*Requirement:* Below are several records. Retype exactly those lines running from the one with "You are a GUI" through the one with "Viewport: 1456px width, 831px height.", end lines included, and no others.

*Data records:*
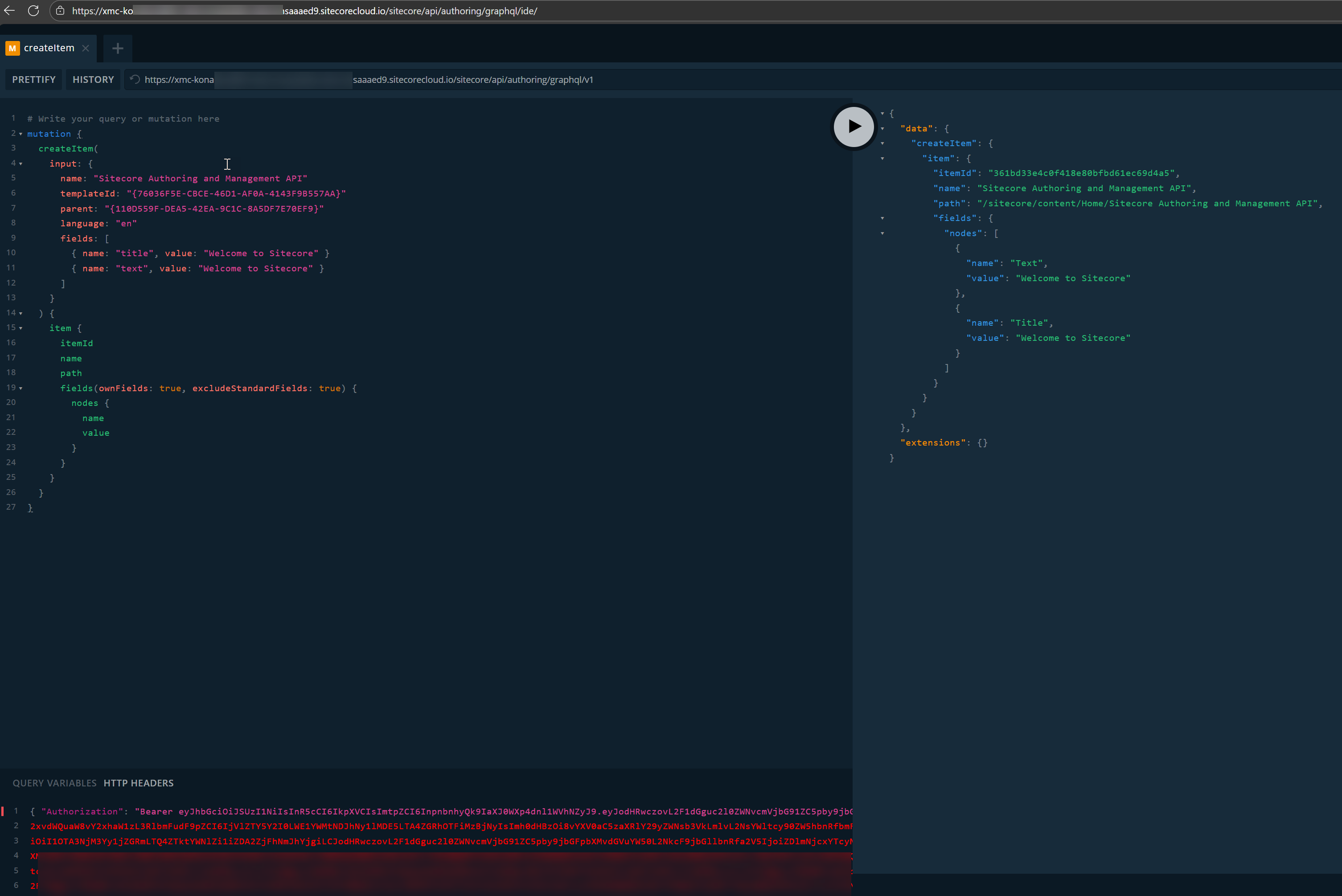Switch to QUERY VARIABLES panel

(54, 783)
* * *
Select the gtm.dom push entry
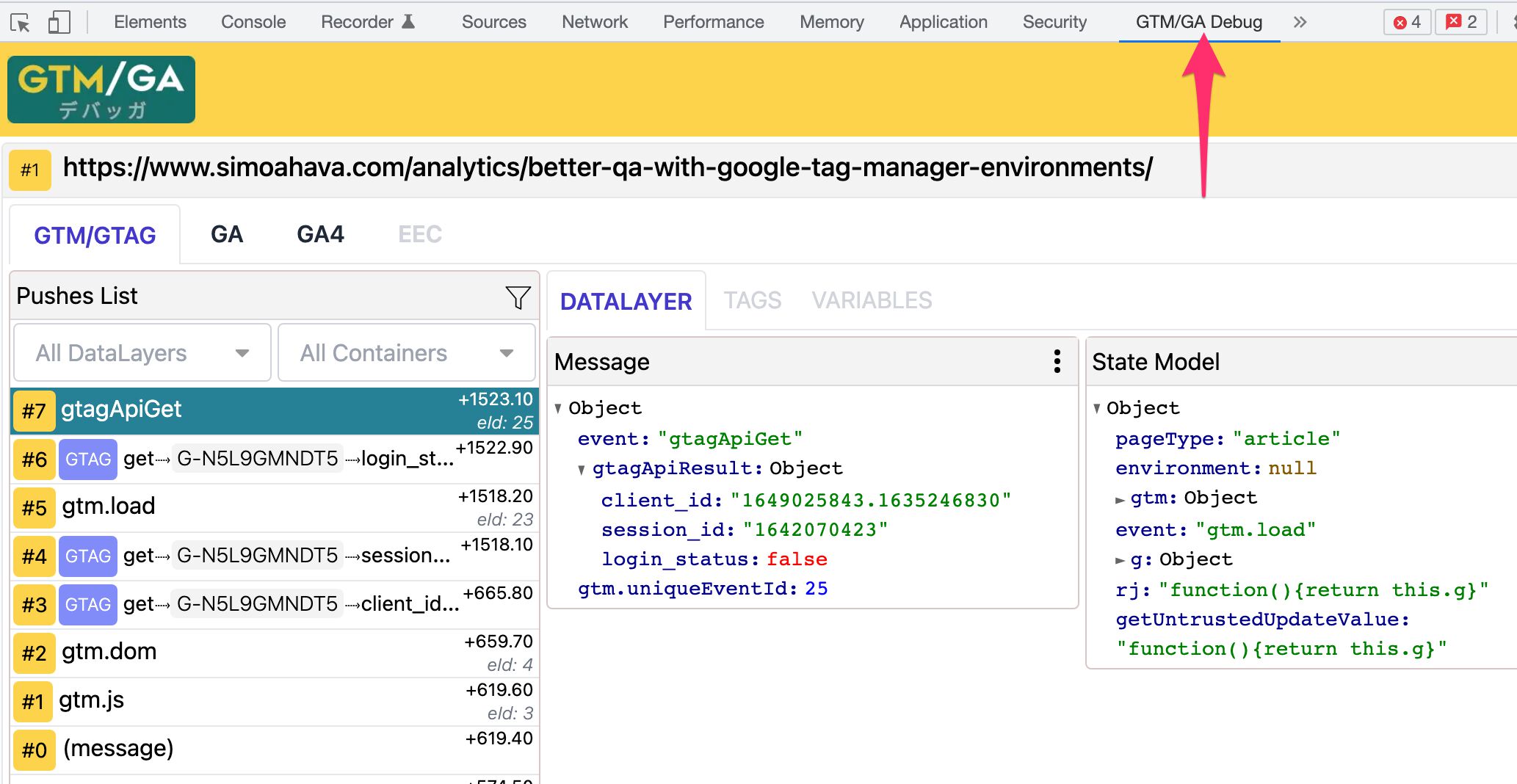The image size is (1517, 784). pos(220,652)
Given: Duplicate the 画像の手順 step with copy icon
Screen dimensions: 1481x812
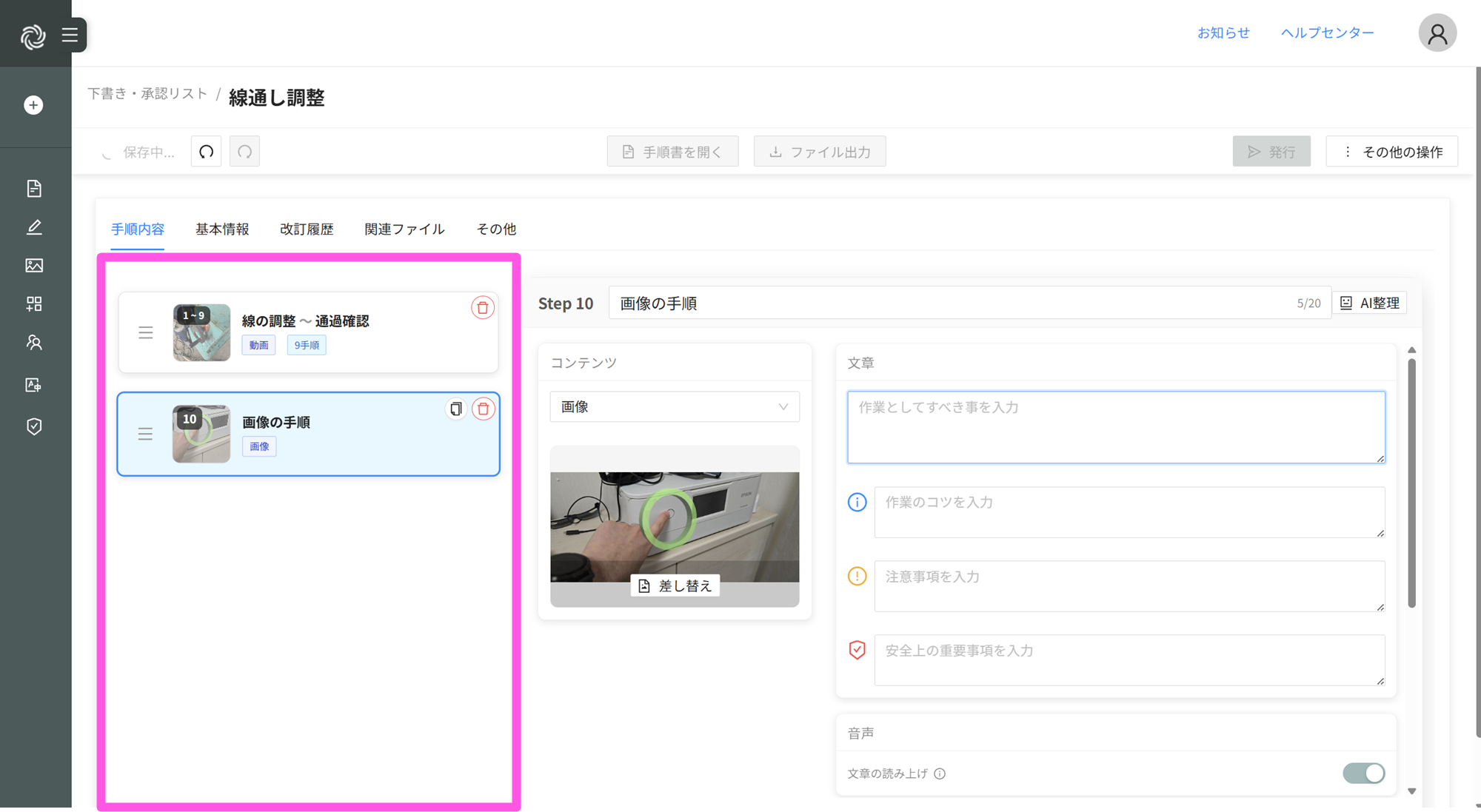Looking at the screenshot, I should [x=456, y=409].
==
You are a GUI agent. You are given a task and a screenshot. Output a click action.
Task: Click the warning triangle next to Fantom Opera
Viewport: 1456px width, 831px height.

*Solved problem:*
You are a GUI agent. You are given a task and a screenshot. Output a click action.
Task: Click the warning triangle next to Fantom Opera
Viewport: 1456px width, 831px height.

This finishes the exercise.